**WORK TO COMPLETE**
Reproduce the following lines verbatim, starting at the line that contains "The image size is (1266, 860)." and continuing through the final line of the records, including both ends.

-- begin EXERCISE INPUT --

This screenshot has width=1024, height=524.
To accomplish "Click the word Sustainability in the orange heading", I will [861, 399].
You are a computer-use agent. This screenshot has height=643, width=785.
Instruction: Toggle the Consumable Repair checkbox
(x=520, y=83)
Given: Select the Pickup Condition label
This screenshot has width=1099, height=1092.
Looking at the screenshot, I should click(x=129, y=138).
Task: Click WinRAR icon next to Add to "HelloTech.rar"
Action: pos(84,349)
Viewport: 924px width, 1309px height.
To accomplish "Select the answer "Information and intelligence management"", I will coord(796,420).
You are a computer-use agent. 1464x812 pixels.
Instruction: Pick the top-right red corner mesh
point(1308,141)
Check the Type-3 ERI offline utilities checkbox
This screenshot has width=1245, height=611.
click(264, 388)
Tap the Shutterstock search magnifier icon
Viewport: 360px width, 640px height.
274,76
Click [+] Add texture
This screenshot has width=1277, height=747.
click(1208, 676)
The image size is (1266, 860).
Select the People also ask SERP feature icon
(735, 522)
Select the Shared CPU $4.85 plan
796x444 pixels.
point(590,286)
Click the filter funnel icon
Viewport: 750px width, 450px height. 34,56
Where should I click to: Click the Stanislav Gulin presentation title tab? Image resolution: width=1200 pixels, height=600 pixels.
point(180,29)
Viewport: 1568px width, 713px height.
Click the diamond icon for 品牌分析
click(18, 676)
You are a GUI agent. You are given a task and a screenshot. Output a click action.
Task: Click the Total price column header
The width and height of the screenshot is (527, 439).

-- end EXERCISE INPUT --

**COMPLETE RESPONSE**
The image size is (1266, 860).
Select the People also ask SERP feature icon
(735, 522)
Select the Shared CPU $4.85 plan
796x444 pixels.
point(590,286)
Click the filter funnel icon
Viewport: 750px width, 450px height. 34,56
Where should I click to: Click the Stanislav Gulin presentation title tab? Image resolution: width=1200 pixels, height=600 pixels.
point(180,29)
Viewport: 1568px width, 713px height.
Click the diamond icon for 品牌分析
click(18, 676)
You are a GUI agent. You are given a task and a screenshot. Output a click action.
Task: Click the Total price column header
The width and height of the screenshot is (527, 439).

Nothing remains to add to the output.